From this we need to find the original 100% value.
If we can find 1%, then we can easily find 100%. First, we know that 15cm is 88%, so 1% is found if we divide 15 by 88: using the calculator, 15 V 88 = 0.1704545I (a recurring decimal, approximately 0.17). Leave this value in the calculator. That is approximately 0.17cm; so 100% will be 100 x 0.17 = 17 (approximately 17cm).
The student would thus need to make a lid measuring about 17cm for the diameter so that it will shrink by 12% in the firing to give the required 15cm diameter.
Q I have a group of bright 9-year-olds who come to an after-school maths club. I want to introduce them to algebra and would like some ideas. Maths is not my specialist subject but I enjoy teaching it.
A I have several ways of introducing algebra, depending on the pupils I am working with. My favourite way at the moment is using envelopes, as it is a clear and simple way to provide a visual stimulus for the concept of a letter representing some value. This also leads to the idea that variables should be named. The youngest I have worked with was a boy of 8; we were solving simple equations within about 15 minutes. It is also a good way to introduce the concepts to dyslexic or dyspraxic pupils as it is multisensory. Have a selection of brightly coloured envelopes and some counters or pennies, or anything that can be counted as a unit. Sit the pupils around a table and have some large sheets of paper in front of you. Invite them to suggest ways in which you could describe the envelope as briefly as possibly. This leads to green = g, white = w and so on.
Emphasise the importance of this labelling.

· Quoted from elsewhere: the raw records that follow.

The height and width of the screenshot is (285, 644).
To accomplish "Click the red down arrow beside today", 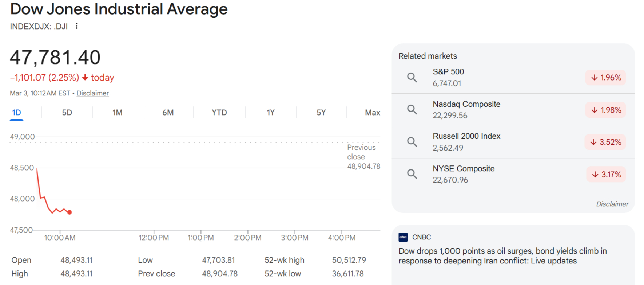I will tap(85, 78).
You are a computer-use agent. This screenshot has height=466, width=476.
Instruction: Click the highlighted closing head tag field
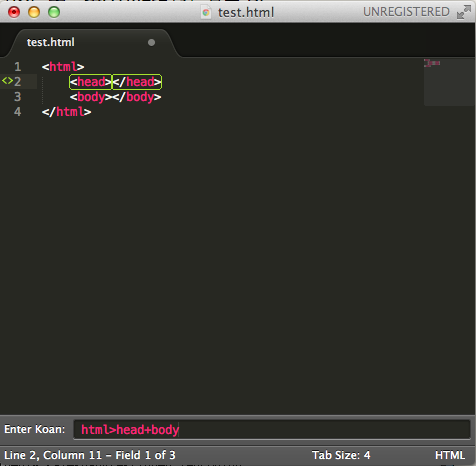pos(137,82)
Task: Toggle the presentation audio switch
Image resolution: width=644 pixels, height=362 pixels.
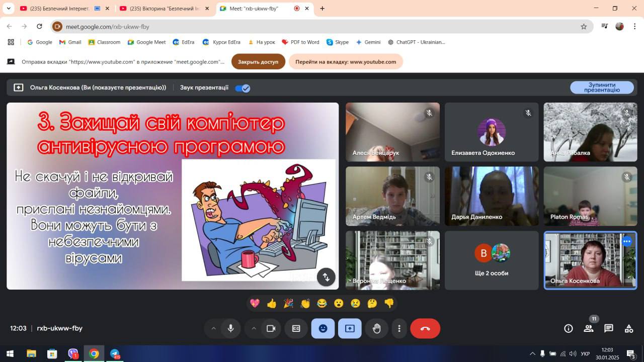Action: [243, 88]
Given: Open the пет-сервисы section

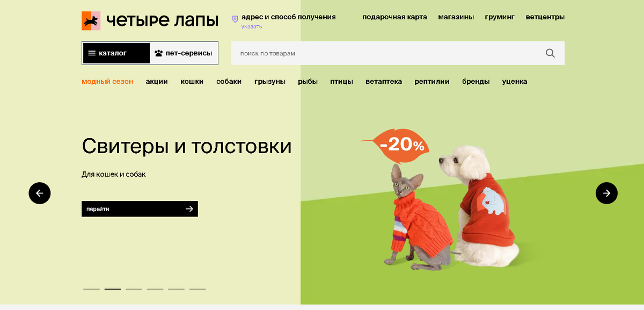Looking at the screenshot, I should [x=184, y=53].
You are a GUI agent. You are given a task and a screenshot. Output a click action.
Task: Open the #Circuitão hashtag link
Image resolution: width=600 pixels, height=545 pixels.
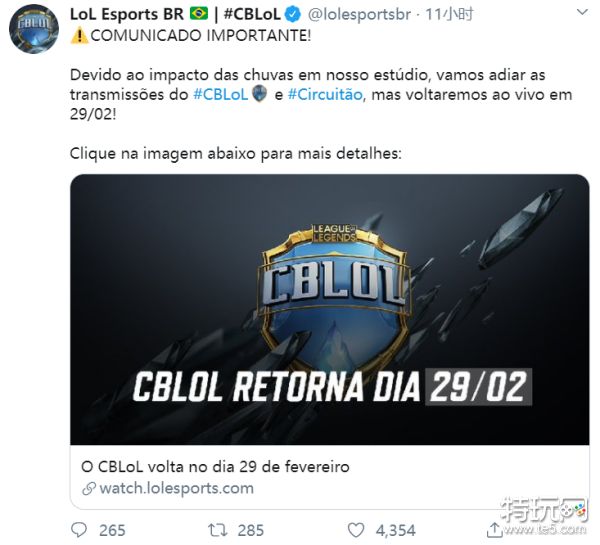pos(325,94)
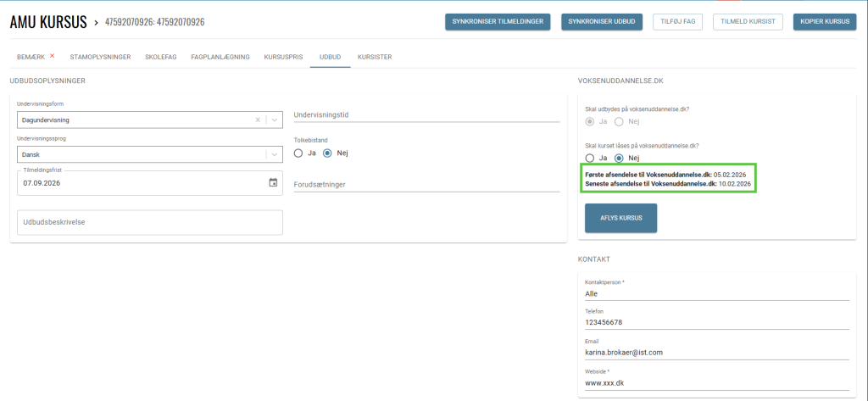Switch to the Stamoplysninger tab
Screen dimensions: 868x401
100,57
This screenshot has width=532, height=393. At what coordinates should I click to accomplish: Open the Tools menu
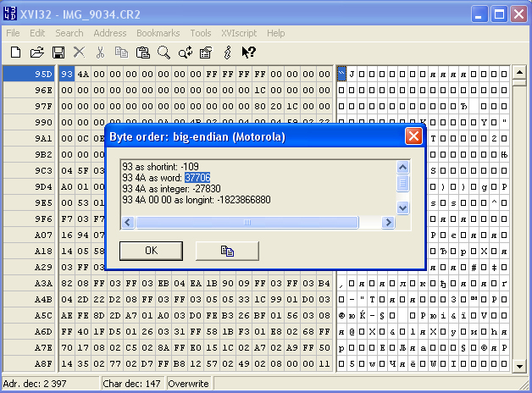(x=201, y=33)

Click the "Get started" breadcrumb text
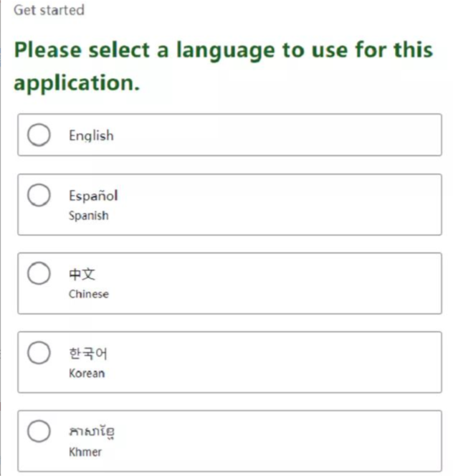[x=49, y=10]
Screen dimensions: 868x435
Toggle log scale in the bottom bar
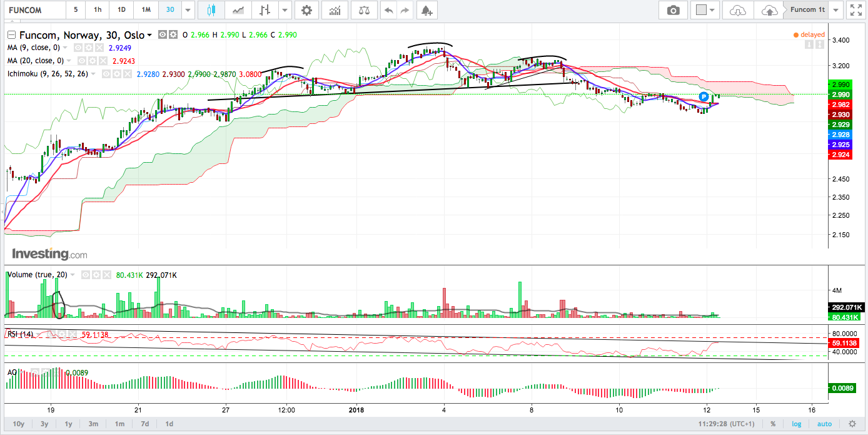click(x=796, y=424)
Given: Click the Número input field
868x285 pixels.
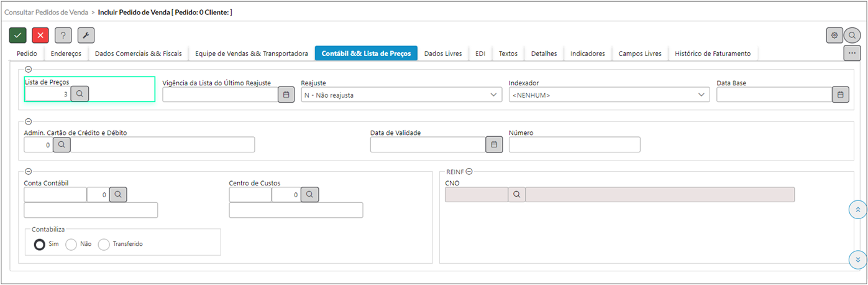Looking at the screenshot, I should click(x=574, y=144).
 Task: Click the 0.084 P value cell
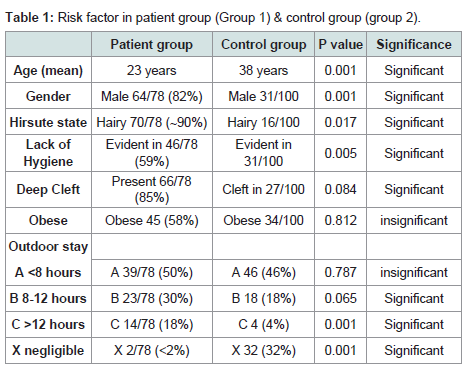(x=340, y=189)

Choose an envelope, say a green one, and tell the pupils that they are going to learn about a new area of maths. Ask them to close their eyes - no cheating! Put, say, three counters in the envelope and ask them to open their eyes. Without saying anything write on the paper g = 3 and ask the pupils to tell you how many counters are in the envelope. Some will look at you as if you are mad: "Three!"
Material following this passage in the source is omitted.